Dovremmo tutti fermarci un po’ a riflettere su cos’è diventata oggi la giornata del 2 luglio per noi sezzesi del 2020 e cosa potrebbe essere se noi cittadini fossimo più coesi e com’è in altri paesi, anche vicini al nostro, in cui veramente tutti si fermano un po’ per riunirsi e dare un segnale vivo e vero di comunità.
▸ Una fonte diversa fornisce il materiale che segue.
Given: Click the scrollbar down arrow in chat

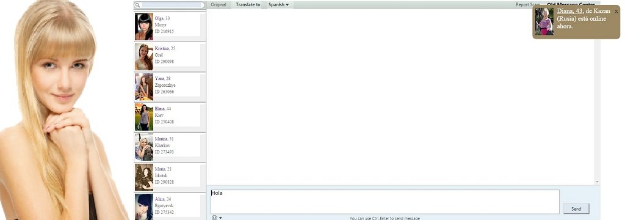Looking at the screenshot, I should 597,182.
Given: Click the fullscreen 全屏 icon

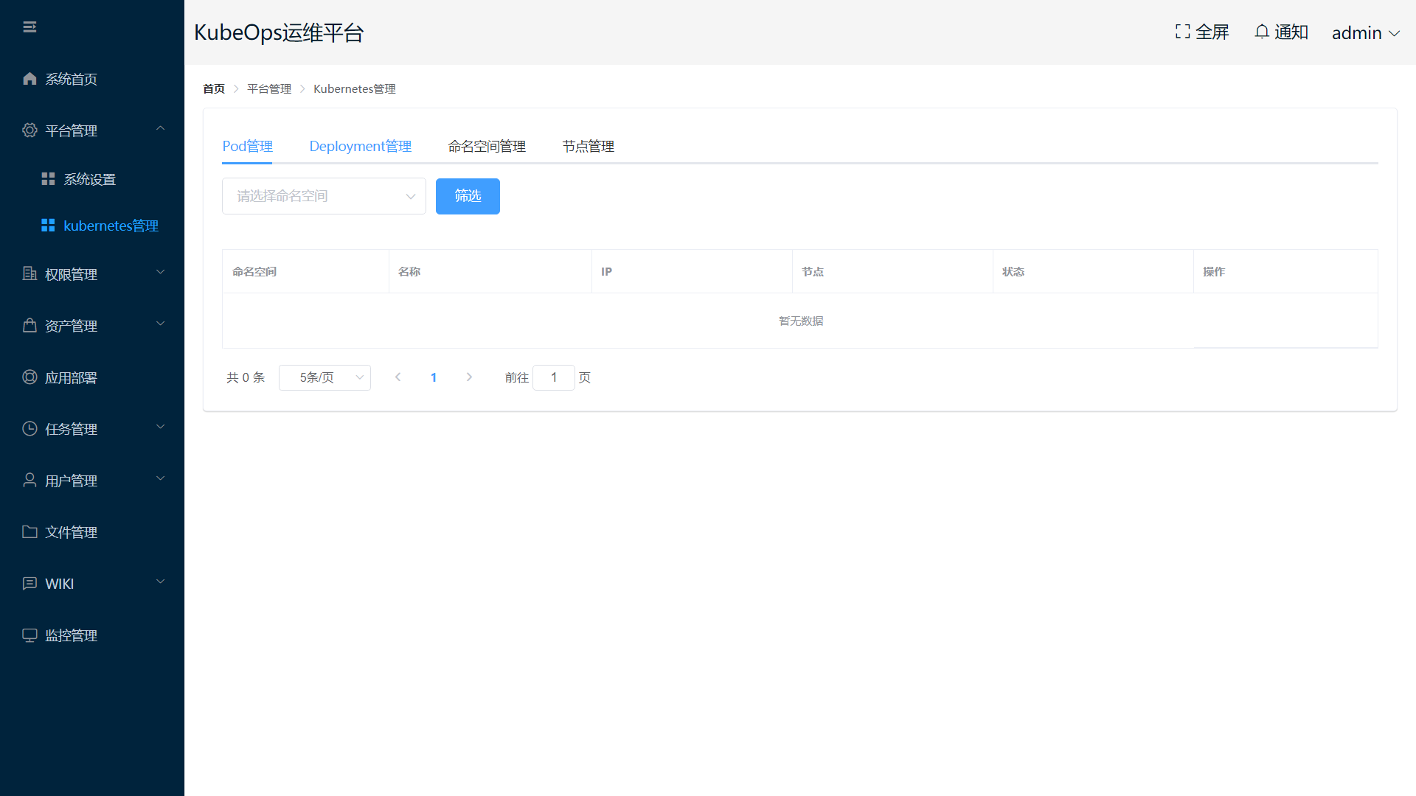Looking at the screenshot, I should pyautogui.click(x=1182, y=32).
Perché a Sezze la festa dei Santi Patroni è diventata con gli anni una “festicciola minore”, superata in fasti ed importanza da altri eventi localistici e organizzati da privati? Qualche domanda dovremmo farcela tutti, se davvero siamo ancora, come sembrerebbe, devoti a S. Carlo e a San Lidano, foss’anche solo per ragioni intime che ognuno tiene per sé.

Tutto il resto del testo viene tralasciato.